*Written request*. Find each line in the listing below that contains the string "element" and copy it out. Case counts.

[START OF Extracted information]

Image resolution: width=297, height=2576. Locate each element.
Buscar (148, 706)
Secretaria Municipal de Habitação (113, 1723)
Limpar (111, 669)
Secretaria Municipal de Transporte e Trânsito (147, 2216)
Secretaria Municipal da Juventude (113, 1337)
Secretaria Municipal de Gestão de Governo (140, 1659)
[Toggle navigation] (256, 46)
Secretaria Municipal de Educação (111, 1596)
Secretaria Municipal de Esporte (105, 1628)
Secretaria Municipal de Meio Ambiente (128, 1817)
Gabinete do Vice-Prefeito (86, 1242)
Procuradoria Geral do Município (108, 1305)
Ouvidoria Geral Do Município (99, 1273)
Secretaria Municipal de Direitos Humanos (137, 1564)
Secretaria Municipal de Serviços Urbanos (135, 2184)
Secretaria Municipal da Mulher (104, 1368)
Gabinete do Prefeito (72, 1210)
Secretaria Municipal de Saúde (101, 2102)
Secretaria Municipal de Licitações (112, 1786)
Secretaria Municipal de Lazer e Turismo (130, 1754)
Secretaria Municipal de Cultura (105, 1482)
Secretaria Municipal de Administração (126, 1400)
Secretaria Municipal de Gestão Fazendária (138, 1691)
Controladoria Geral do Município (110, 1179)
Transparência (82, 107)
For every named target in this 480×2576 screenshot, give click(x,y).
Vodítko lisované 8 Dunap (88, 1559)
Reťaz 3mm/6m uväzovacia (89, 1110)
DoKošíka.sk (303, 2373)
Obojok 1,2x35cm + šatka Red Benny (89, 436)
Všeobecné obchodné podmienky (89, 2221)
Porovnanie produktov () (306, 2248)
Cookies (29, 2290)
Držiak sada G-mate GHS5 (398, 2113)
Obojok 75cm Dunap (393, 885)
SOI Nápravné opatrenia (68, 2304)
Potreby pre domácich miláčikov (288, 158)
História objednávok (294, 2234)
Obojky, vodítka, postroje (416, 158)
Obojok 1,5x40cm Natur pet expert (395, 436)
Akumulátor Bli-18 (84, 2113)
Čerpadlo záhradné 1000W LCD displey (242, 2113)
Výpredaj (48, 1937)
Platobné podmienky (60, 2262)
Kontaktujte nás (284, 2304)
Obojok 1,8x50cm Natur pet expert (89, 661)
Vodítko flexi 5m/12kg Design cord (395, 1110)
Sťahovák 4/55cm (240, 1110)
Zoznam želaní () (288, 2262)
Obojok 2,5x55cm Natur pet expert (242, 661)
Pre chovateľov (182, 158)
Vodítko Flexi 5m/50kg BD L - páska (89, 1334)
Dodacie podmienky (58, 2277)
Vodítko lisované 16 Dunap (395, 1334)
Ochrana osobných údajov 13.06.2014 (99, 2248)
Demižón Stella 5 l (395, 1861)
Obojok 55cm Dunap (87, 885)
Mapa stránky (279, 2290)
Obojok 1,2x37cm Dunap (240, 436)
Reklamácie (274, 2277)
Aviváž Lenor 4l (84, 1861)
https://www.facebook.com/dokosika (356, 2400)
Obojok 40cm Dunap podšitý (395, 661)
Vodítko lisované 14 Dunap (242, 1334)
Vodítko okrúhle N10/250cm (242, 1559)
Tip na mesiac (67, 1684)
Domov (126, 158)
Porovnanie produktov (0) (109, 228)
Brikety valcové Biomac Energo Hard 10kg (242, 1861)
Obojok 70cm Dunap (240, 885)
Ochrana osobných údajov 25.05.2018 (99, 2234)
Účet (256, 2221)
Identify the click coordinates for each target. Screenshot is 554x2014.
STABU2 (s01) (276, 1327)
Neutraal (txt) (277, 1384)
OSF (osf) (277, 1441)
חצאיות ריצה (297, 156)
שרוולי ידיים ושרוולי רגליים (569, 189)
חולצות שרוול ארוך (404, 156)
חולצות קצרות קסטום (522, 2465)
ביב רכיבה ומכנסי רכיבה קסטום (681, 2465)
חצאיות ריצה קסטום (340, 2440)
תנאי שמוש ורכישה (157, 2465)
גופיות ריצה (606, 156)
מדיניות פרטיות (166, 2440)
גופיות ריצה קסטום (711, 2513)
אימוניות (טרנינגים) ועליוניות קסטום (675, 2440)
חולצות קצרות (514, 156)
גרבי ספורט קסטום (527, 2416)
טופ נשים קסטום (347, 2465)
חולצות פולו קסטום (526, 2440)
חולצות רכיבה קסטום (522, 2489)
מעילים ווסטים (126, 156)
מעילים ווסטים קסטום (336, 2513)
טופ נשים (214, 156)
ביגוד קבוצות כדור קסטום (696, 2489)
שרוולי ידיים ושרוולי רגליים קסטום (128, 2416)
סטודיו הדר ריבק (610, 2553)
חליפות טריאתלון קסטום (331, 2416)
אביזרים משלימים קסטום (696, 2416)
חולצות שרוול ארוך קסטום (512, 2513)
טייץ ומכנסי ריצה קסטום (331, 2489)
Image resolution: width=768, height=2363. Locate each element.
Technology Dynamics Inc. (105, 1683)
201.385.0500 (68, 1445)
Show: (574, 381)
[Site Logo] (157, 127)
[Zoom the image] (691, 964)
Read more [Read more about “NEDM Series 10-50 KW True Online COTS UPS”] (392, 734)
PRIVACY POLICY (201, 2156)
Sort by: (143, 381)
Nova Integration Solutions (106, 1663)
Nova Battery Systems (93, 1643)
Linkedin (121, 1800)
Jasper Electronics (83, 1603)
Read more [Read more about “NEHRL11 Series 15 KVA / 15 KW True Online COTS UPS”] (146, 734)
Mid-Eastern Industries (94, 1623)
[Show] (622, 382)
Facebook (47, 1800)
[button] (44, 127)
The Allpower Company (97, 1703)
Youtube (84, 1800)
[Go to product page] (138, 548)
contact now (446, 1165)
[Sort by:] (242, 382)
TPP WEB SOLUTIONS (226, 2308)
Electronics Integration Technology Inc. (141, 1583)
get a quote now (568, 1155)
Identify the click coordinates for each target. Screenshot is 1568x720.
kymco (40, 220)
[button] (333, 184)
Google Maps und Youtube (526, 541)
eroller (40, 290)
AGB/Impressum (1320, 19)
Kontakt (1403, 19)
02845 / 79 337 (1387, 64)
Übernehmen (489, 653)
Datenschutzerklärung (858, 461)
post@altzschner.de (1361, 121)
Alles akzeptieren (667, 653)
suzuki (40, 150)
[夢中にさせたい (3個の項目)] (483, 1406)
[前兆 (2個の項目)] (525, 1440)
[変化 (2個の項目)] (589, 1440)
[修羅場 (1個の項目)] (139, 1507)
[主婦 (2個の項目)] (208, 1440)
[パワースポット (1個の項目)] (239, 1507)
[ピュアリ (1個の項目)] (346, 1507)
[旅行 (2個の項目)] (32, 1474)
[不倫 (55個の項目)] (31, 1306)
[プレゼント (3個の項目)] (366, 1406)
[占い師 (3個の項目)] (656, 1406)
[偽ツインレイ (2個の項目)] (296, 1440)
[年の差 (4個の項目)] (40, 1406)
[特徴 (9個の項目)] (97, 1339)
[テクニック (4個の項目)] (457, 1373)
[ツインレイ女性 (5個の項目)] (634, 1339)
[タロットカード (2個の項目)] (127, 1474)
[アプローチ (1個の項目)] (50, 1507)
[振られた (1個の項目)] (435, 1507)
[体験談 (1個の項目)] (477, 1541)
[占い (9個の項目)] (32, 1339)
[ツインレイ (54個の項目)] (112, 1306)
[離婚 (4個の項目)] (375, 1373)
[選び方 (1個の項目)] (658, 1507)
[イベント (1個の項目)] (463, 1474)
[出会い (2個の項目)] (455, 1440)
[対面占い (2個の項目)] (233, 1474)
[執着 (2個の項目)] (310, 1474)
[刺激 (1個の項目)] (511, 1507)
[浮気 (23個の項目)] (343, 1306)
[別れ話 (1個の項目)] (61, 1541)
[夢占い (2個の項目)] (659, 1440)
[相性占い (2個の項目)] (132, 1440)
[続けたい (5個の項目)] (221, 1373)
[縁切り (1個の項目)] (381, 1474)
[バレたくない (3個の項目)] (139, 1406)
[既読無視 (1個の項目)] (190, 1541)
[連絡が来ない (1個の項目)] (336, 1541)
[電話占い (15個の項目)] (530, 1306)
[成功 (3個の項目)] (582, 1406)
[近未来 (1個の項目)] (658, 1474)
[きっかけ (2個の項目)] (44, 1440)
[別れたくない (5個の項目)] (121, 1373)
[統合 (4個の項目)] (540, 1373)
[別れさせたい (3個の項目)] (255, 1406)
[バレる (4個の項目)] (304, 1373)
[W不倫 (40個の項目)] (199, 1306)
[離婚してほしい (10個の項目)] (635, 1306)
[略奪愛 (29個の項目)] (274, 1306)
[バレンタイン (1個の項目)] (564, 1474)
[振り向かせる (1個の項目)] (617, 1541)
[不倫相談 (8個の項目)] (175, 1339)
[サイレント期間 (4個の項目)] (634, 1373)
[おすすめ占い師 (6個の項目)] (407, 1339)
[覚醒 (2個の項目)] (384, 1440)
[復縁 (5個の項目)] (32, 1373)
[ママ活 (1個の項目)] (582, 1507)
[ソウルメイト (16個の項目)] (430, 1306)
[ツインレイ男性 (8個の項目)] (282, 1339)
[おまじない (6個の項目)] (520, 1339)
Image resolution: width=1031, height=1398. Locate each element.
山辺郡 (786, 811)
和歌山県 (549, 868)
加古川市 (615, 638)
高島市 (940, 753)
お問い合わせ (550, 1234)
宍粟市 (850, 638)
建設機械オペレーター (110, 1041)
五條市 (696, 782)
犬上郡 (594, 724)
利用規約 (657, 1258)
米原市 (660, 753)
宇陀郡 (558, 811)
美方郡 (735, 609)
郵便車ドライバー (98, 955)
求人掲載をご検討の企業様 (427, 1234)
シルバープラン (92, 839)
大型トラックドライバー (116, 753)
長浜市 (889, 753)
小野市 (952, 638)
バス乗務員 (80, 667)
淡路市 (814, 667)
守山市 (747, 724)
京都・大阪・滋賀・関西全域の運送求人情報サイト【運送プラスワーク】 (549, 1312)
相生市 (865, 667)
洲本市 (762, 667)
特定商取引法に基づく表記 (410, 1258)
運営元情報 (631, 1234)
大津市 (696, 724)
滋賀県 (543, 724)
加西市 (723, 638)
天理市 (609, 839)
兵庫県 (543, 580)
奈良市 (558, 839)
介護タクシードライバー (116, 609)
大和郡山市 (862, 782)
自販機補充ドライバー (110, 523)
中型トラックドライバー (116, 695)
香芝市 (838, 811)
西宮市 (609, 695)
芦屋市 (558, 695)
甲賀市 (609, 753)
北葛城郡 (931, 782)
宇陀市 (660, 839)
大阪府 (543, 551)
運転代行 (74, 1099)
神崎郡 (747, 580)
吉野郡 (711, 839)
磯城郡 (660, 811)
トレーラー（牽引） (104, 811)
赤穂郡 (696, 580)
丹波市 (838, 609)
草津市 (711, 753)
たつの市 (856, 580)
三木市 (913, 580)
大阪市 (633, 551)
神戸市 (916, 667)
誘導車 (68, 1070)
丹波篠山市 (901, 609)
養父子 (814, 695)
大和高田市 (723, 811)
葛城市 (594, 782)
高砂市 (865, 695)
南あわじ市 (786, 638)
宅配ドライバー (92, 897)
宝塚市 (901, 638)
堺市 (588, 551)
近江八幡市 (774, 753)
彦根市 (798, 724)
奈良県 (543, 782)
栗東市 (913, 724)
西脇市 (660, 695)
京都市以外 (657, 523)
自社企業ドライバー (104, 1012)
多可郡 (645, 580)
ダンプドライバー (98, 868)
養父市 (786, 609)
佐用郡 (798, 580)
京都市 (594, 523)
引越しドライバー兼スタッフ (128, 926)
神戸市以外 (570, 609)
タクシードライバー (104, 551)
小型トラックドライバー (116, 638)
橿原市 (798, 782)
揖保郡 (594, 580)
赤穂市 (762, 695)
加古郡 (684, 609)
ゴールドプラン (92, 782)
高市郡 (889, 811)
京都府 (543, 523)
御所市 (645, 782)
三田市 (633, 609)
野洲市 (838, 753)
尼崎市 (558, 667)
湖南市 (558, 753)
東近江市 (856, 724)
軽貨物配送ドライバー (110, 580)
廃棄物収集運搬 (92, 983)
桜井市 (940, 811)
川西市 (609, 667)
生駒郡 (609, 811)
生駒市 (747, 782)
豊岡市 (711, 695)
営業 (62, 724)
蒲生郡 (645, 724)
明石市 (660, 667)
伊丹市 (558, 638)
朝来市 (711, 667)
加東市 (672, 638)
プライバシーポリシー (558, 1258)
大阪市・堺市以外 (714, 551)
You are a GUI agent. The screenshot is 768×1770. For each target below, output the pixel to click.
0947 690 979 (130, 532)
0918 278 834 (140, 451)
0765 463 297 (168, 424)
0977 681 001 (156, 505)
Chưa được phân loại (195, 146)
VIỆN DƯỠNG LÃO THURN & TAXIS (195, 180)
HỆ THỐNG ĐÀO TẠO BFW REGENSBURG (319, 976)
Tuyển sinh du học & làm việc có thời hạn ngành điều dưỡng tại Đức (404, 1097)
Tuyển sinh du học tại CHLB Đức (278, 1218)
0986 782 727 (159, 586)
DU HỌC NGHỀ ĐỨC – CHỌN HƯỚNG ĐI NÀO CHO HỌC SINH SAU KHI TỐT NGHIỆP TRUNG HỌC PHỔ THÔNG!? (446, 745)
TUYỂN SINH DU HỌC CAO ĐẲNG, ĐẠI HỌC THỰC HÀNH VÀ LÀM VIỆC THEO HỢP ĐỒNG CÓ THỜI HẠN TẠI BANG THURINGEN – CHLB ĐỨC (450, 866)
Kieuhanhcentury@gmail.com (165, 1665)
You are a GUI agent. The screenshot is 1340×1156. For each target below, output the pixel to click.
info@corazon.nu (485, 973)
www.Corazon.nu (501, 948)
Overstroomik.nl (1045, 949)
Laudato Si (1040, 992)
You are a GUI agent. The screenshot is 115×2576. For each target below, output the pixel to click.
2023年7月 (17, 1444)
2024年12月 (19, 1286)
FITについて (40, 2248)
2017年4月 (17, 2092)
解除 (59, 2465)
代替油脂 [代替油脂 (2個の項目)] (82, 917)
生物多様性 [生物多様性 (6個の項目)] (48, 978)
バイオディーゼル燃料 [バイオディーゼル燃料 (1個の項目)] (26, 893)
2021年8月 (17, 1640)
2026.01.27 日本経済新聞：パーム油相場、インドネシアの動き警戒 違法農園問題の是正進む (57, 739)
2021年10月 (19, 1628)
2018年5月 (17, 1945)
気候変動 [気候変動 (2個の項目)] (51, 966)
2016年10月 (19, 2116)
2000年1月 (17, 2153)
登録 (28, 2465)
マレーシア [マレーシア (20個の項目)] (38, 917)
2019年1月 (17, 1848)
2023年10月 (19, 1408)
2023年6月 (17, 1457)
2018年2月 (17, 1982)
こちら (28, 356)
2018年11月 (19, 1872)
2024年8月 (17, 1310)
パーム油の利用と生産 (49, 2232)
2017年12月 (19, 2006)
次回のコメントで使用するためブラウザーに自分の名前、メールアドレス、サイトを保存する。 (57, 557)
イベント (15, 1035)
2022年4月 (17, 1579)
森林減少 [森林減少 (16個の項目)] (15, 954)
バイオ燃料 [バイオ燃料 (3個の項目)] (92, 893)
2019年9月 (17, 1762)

[END OF Extracted information]

*Response to the exercise*.
Image resolution: width=297, height=2576. Locate each element.
Image resolution: width=768, height=2363. Locate each element.
Image resolution: width=1031, height=1398. Locate each element.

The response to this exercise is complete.